Il limite legale all'utilizzo del contante
La tendenza a imporre un limite legale all'utilizzo del contante è stata interrotta con l'insediamento del Governo Meloni. Durante i governi Conte II e Draghi, erano stati introdotti una serie di obblighi che limitavano l'uso del contante a un massimo di 1000 euro. Con il nuovo governo, la soglia per il pagamento in contanti è tornata a 5000 euro.
La chiusura degli sportelli bancari
Negli ultimi due anni, i costi operativi economicamente insostenibili e gli investimenti massicci nell'internet banking hanno portato alla chiusura di oltre 1500 filiali fisiche in Italia. Solo nel 2023, 823 filiali hanno chiuso i battenti. Questo ha contribuito allo spopolamento di molti centri, soprattutto nel Sud.

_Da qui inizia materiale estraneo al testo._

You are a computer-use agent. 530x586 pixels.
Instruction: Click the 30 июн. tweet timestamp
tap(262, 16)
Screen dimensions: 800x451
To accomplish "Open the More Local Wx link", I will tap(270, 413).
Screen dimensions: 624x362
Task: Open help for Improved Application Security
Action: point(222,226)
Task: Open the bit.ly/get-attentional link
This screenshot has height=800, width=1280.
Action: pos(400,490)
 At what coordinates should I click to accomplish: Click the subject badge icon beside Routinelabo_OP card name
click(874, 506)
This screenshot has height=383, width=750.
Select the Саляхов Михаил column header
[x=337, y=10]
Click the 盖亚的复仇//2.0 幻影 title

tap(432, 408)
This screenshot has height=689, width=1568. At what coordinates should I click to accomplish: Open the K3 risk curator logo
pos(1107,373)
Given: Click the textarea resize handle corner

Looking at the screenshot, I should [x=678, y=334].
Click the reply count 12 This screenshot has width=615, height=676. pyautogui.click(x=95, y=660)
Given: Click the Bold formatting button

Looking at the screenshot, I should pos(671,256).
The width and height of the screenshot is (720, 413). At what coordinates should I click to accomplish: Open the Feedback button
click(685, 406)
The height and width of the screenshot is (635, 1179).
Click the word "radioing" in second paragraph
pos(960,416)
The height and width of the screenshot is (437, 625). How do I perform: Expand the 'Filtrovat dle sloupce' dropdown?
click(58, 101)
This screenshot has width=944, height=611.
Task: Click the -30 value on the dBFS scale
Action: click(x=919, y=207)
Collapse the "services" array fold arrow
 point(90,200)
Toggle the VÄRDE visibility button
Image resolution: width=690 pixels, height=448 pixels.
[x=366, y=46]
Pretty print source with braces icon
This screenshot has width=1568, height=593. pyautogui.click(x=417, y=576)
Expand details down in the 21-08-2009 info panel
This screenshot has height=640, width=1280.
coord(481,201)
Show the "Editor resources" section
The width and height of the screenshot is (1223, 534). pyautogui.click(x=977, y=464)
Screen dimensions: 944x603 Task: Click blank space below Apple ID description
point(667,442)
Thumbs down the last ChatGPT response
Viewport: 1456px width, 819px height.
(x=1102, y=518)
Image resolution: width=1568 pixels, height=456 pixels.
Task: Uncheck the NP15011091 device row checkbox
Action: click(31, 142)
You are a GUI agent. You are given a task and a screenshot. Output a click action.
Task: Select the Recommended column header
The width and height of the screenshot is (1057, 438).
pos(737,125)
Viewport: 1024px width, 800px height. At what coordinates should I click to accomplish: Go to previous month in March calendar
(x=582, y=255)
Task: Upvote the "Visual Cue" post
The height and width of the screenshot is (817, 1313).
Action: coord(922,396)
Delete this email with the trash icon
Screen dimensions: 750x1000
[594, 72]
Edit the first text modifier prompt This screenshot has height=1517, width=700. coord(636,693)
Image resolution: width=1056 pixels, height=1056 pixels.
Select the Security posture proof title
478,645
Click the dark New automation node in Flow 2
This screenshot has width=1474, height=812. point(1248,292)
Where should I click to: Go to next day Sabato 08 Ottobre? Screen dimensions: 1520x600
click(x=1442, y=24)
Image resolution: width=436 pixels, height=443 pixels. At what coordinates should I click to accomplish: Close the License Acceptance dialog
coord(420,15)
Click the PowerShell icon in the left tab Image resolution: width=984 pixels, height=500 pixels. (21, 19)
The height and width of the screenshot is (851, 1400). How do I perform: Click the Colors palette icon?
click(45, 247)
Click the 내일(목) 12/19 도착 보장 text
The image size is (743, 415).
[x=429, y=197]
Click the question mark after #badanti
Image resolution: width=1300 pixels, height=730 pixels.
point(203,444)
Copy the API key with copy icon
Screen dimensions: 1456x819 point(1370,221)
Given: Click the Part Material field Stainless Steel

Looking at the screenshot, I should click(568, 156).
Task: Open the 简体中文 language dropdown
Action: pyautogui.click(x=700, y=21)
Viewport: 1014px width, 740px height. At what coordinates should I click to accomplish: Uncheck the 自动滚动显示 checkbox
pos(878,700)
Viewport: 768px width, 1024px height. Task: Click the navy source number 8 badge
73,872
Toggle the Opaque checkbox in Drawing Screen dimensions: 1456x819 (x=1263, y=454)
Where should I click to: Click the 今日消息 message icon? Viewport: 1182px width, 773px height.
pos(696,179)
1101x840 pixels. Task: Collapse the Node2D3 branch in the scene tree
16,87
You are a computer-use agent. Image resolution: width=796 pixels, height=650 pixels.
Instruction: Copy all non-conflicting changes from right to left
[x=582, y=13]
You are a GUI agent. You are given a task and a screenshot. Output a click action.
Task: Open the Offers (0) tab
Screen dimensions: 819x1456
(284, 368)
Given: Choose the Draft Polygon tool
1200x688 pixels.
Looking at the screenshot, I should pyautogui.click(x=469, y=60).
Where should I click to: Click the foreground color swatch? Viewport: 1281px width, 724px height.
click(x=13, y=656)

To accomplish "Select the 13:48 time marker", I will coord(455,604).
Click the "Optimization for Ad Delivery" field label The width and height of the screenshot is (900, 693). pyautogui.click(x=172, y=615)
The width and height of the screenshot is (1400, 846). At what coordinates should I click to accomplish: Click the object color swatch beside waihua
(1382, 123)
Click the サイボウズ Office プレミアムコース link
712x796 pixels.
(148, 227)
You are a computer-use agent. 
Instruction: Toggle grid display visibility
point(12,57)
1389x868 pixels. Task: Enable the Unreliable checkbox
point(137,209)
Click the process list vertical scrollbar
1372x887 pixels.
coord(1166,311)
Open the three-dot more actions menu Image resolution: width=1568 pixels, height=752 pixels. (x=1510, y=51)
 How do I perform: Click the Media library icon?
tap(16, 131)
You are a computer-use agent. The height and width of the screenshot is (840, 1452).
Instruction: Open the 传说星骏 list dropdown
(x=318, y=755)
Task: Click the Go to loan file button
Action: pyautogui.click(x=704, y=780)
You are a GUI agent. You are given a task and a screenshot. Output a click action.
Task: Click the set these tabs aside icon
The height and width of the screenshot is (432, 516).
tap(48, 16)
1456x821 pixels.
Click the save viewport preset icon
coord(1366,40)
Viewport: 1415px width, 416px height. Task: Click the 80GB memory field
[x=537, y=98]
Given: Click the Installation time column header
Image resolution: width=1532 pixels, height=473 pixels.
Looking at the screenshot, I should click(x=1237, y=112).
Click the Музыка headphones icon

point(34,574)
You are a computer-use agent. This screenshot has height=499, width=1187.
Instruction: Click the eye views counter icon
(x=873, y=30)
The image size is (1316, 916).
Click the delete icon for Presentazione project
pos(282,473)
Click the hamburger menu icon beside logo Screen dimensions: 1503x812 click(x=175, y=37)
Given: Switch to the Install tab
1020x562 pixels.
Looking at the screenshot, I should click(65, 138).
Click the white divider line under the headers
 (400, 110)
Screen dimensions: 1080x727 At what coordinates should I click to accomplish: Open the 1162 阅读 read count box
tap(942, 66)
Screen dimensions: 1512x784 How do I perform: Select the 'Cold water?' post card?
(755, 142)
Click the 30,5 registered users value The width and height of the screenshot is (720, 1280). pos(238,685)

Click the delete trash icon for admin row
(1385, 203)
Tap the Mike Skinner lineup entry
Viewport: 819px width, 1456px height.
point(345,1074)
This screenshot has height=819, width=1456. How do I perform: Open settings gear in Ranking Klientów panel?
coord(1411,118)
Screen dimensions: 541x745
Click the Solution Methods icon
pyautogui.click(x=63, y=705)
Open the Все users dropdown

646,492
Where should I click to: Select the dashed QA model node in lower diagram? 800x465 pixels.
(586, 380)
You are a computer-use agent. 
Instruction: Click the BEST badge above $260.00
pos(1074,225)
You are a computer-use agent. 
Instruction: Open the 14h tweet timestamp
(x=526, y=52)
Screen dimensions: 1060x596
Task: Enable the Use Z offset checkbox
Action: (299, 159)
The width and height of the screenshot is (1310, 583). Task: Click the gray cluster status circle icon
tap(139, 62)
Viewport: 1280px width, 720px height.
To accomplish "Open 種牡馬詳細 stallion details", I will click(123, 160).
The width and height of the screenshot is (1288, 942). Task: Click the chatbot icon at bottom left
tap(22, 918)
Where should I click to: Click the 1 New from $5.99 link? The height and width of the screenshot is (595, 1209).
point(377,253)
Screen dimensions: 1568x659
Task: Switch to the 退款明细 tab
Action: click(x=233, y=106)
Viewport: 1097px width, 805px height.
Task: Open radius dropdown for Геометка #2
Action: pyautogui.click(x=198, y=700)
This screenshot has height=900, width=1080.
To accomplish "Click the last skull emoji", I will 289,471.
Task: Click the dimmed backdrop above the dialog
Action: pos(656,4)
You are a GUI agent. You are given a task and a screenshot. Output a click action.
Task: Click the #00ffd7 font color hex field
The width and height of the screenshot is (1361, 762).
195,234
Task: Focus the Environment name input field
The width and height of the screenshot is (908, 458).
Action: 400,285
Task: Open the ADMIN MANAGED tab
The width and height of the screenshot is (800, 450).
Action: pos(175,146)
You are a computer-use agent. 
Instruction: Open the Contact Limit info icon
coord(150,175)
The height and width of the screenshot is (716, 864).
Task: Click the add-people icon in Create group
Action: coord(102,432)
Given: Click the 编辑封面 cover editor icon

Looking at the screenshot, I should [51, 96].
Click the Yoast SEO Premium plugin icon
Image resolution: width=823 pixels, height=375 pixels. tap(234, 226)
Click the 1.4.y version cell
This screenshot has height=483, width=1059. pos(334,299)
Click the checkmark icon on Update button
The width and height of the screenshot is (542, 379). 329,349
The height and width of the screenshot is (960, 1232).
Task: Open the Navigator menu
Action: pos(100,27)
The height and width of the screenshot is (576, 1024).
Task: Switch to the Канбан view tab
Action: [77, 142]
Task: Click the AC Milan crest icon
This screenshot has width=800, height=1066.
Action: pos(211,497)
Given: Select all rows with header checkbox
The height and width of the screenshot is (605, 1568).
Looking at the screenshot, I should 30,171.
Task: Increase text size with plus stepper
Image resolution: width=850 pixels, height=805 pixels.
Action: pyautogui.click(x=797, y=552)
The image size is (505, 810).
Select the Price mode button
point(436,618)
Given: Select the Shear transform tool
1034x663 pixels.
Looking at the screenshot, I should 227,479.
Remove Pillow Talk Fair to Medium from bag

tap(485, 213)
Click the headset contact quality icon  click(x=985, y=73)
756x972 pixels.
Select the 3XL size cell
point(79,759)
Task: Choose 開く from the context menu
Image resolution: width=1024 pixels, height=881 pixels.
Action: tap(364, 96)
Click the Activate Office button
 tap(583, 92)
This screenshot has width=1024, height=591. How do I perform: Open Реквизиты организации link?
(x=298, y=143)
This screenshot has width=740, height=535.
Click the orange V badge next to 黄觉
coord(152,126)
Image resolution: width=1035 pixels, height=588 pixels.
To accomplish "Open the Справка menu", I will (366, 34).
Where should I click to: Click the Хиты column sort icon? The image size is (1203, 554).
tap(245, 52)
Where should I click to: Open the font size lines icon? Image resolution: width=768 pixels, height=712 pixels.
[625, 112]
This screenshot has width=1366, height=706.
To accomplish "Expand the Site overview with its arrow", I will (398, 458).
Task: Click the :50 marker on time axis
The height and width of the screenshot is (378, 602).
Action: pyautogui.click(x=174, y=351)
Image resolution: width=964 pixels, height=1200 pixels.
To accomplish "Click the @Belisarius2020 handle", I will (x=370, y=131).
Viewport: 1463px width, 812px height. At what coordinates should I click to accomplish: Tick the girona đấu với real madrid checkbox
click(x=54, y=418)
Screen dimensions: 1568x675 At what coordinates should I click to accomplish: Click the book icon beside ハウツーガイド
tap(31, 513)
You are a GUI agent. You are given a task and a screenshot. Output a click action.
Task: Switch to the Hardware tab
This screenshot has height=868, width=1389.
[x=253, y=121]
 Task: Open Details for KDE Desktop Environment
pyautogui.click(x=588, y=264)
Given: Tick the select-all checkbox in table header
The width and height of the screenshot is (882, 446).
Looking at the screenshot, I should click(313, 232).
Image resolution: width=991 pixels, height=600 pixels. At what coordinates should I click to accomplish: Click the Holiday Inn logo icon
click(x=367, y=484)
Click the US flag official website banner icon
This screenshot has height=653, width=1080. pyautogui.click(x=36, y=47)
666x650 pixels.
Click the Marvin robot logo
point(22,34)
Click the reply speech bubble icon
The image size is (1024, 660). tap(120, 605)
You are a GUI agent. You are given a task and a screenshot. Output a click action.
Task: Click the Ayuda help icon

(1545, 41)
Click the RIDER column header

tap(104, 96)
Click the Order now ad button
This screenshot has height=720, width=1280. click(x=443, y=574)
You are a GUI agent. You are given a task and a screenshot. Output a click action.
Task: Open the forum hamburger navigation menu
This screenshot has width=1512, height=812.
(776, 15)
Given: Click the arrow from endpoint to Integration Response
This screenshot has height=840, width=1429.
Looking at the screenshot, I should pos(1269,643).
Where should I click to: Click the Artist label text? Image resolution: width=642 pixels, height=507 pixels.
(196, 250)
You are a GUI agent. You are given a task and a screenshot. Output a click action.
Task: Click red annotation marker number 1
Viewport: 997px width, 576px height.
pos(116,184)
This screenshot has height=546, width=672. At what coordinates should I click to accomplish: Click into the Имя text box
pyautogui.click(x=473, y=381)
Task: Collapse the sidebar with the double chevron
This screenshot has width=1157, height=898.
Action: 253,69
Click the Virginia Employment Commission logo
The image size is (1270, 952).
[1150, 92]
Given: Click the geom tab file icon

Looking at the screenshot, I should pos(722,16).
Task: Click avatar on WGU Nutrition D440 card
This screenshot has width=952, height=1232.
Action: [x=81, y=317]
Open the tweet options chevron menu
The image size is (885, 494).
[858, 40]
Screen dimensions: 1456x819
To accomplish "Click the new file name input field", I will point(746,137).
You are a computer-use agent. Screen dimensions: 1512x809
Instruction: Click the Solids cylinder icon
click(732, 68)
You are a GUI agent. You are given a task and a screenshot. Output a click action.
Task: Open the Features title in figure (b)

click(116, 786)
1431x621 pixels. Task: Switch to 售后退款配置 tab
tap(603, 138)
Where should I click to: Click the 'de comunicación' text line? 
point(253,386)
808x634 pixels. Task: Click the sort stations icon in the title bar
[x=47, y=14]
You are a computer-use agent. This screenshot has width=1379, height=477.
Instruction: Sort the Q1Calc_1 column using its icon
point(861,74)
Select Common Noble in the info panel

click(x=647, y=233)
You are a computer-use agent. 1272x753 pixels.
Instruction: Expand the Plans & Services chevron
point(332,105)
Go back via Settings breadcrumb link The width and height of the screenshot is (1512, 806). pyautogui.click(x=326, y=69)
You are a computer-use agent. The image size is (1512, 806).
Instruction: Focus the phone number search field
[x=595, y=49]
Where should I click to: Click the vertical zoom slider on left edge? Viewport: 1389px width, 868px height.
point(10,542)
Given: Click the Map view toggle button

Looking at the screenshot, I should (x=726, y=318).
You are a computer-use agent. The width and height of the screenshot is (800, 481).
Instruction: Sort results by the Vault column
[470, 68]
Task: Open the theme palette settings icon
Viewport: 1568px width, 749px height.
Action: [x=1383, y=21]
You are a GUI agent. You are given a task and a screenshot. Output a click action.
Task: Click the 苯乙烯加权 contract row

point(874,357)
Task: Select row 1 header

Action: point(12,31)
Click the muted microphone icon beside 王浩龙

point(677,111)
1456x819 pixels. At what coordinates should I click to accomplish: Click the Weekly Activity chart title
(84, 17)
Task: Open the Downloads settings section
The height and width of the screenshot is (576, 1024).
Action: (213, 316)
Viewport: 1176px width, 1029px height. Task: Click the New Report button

L'impatto sociale della desertificazione bancaria
La chiusura degli sportelli bancari ha avuto un impatto significativo sulla popolazione. Secondo l'Osservatorio sulla desertificazione bancaria della Fondazione Fiba di First Cisl, nel 2023, 4 milioni e 373 mila utenti erano privi di servizi bancari, con un aumento di 362 mila cittadini rispetto al 2022. Questa situazione ha generato un allarme sociale, attirando l'attenzione della grande stampa.
Il ruolo delle banche mutualistiche
Nonostante la chiusura di molti sportelli bancari, le banche mutualistiche hanno continuato a svolgere un ruolo importante nel sistema bancario italiano. Infatti, un sportello su cinque appartiene a una banca mutualistica, che ha registrato un aumento sia della raccolta che dei prestiti.